Buildings & Spaces

HVAC controls retrofit and system troubleshooting

Reverse engineered and documented an older HVAC control system so contractors could upgrade equipment while maintaining compatibility with existing building hardware.

With Pentillion Construction, I helped audit, explain, and coordinate upgrades to an older HVAC control system. The building had existing controls and hardware that could not simply be replaced all at once, so the project needed a clear understanding of what was already there before the new work could be planned.

Understanding the old system before replacing parts of it

My role was to bridge the gap between the existing controls, the HVAC contractor, the controls contractor, and the practical needs of the building. I reviewed and documented how the system operated, helped explain the existing logic, and supported the retrofit so new equipment could be integrated without losing compatibility with parts of the older setup.

The upgrade included four new heat pumps. Because I had built much of the internal understanding of the existing controls, I became a practical reference point during the work. The value knowing what equipment was present and helping the contractors understand how the old controls, operating logic, and building requirements fit together.

Troubleshooting the shaking air handlers

That same system knowledge carried into troubleshooting. The building had two large air handlers that were shaking under certain operating conditions, and the cause had not been identified.

One proposed path was to bring in an engineering audit to measure resonant frequencies using specialized equipment. That may have been needed eventually, but before jumping to that step, I worked through a more direct inspection of the system.
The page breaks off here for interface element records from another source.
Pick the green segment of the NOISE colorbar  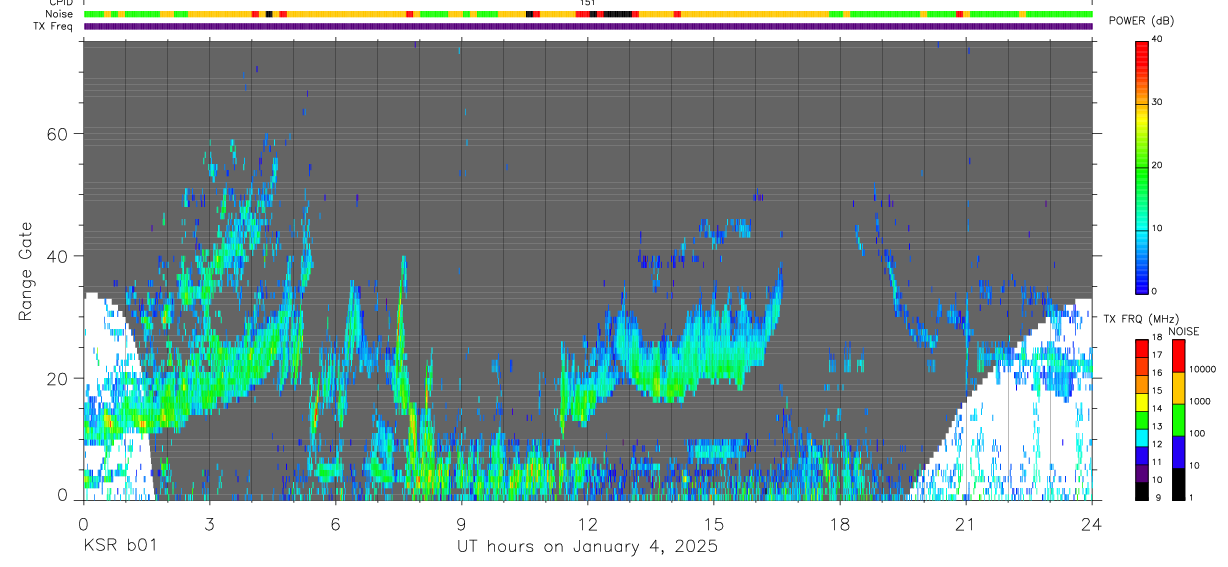[x=1177, y=419]
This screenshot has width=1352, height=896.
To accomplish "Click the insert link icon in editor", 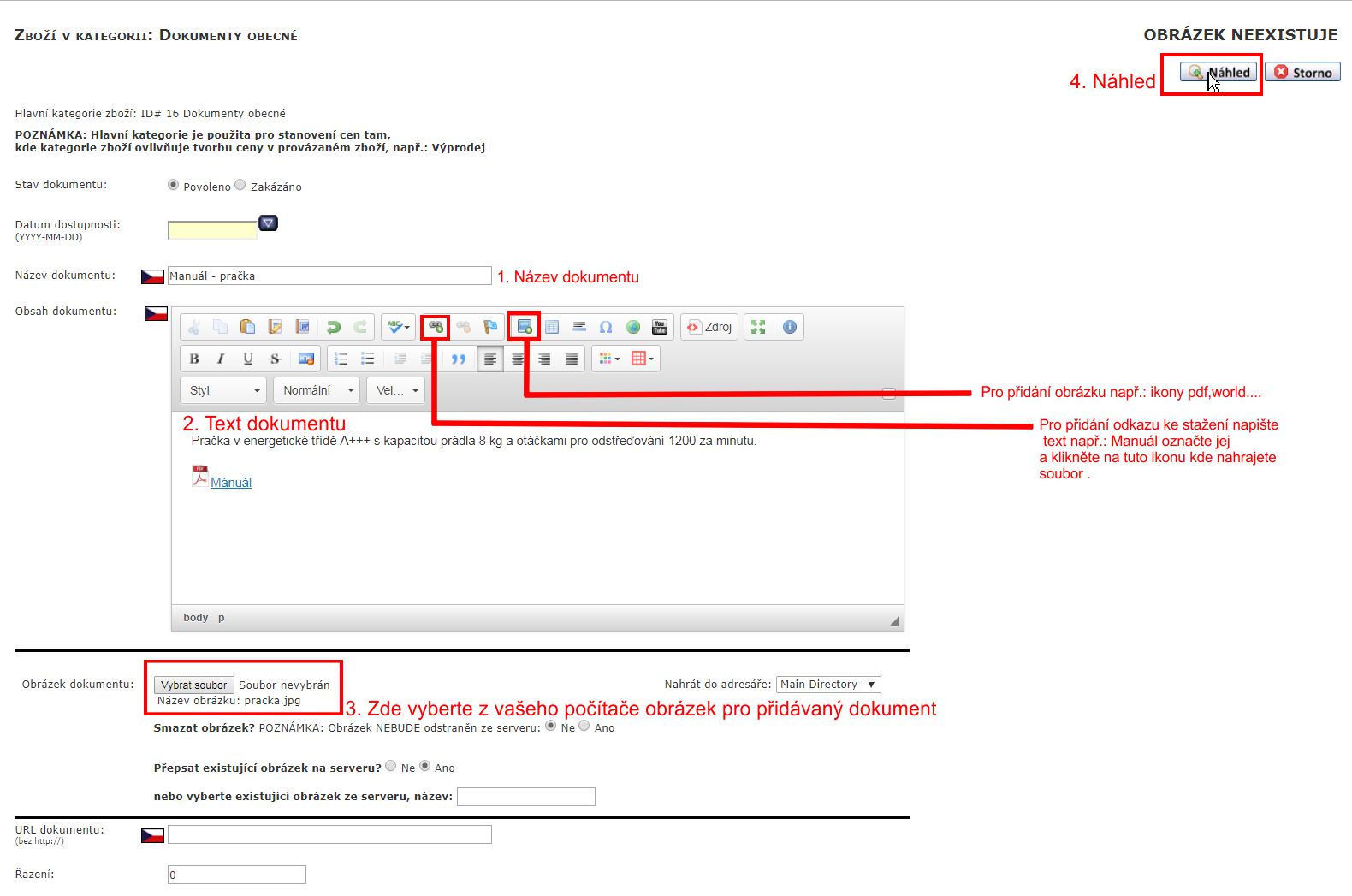I will coord(436,327).
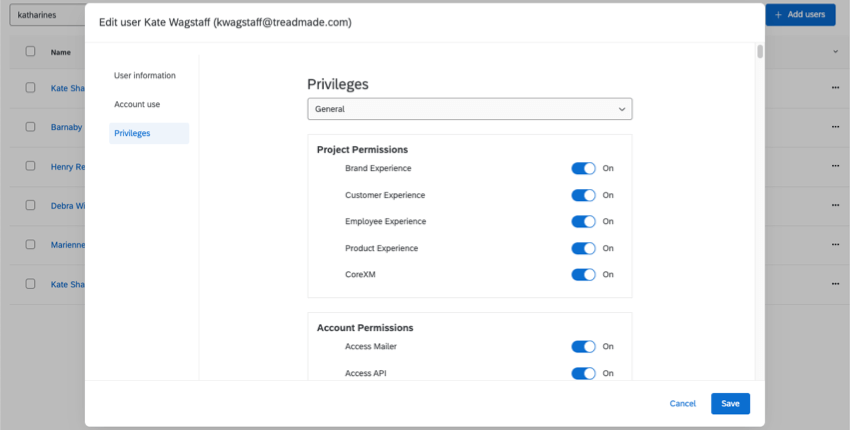
Task: Check the box beside Barnaby
Action: coord(30,127)
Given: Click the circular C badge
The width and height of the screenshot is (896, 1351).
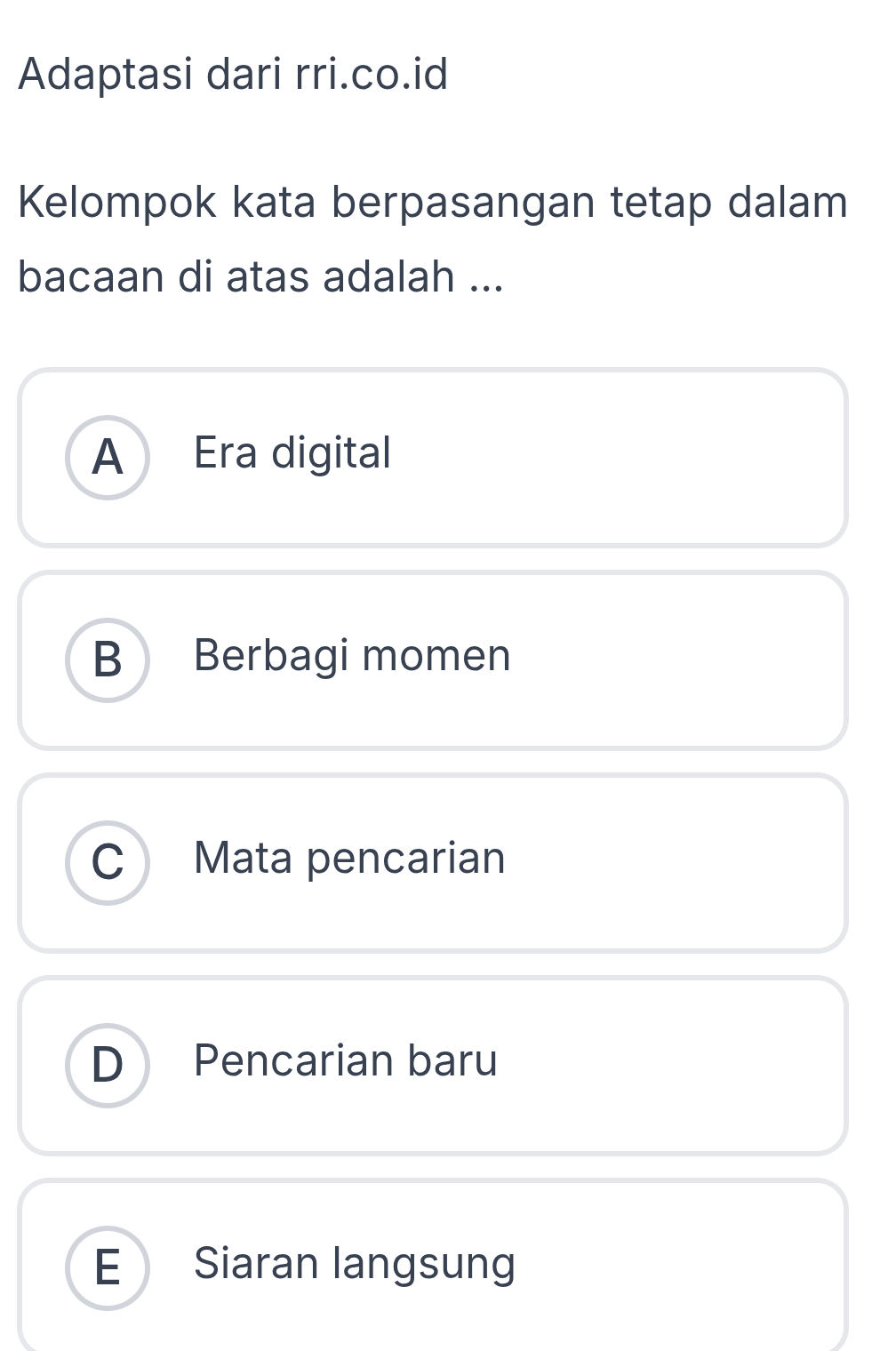Looking at the screenshot, I should pyautogui.click(x=108, y=859).
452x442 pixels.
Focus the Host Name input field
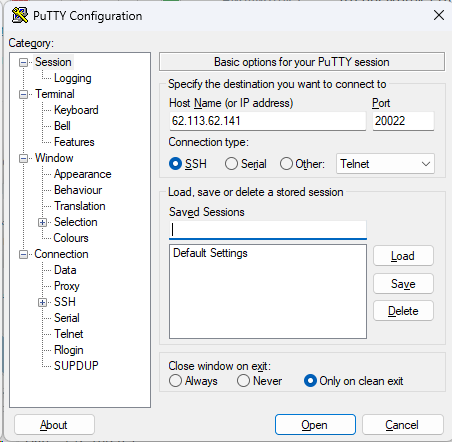(x=268, y=121)
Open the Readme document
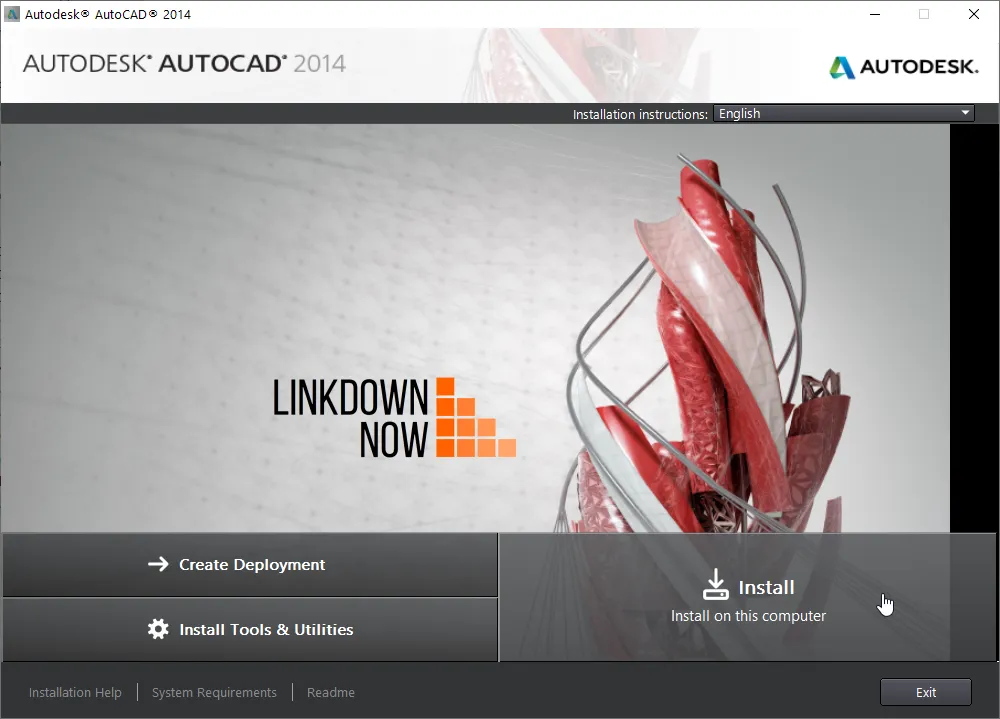The width and height of the screenshot is (1000, 719). 330,691
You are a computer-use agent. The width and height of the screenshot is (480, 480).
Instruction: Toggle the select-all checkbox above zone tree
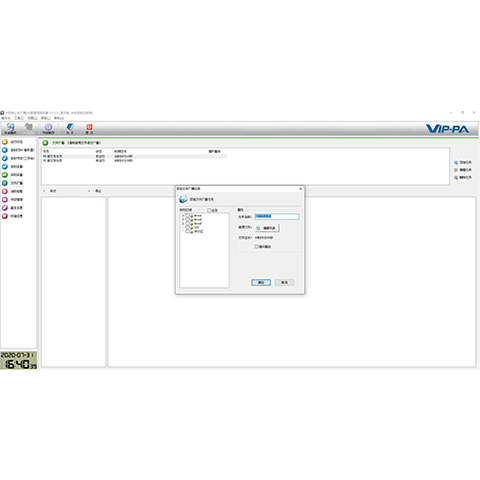click(209, 210)
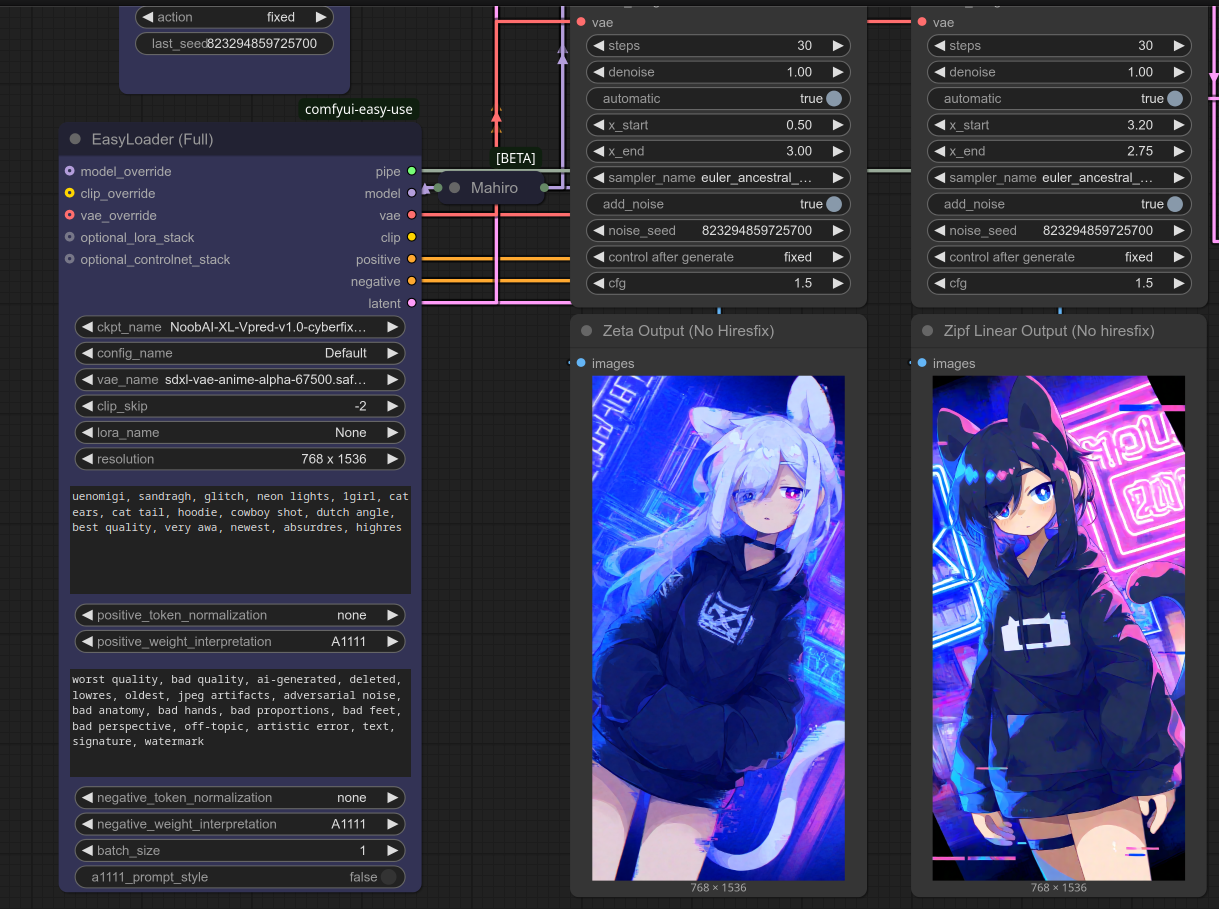
Task: Click the Zeta Output preview image
Action: 718,627
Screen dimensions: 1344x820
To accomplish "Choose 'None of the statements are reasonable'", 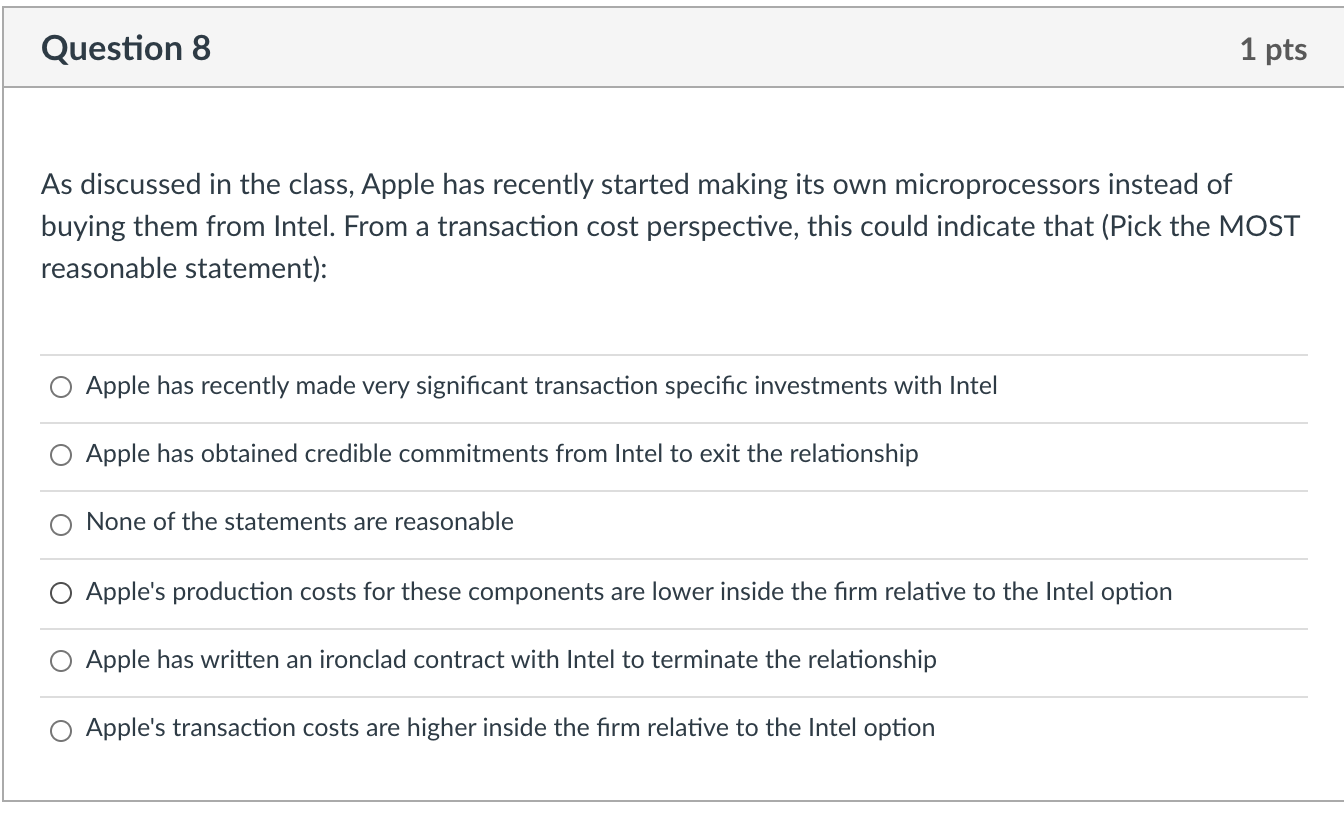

Looking for the real field condition

I checked likely mechanical causes, including whether the air-handler shafts appeared to be off balance, the dampening system, and used a 360 camera and thermal imaging camera to inspect areas that were difficult to access directly.

That investigation pointed toward a loose sheet-metal wall dividing the large duct that supplied hot and cold air to the building. Under certain airflow and pressure conditions, the loose partition deflected until it relieved the pressure differential, then snapped back, allowing the pressure to rebuild and repeat the cycle. This created a low-frequency pulsation that transmitted vibration into the air-handler area and surrounding building structure.

A logical conclusion

I documented the old controls, identified what still had to work, coordinated the contractors around the real operating logic, and investigated the field condition before assuming the next step had to be expensive or abstract.

The result was a building system that became easier to explain, upgrade, maintain, and hand off.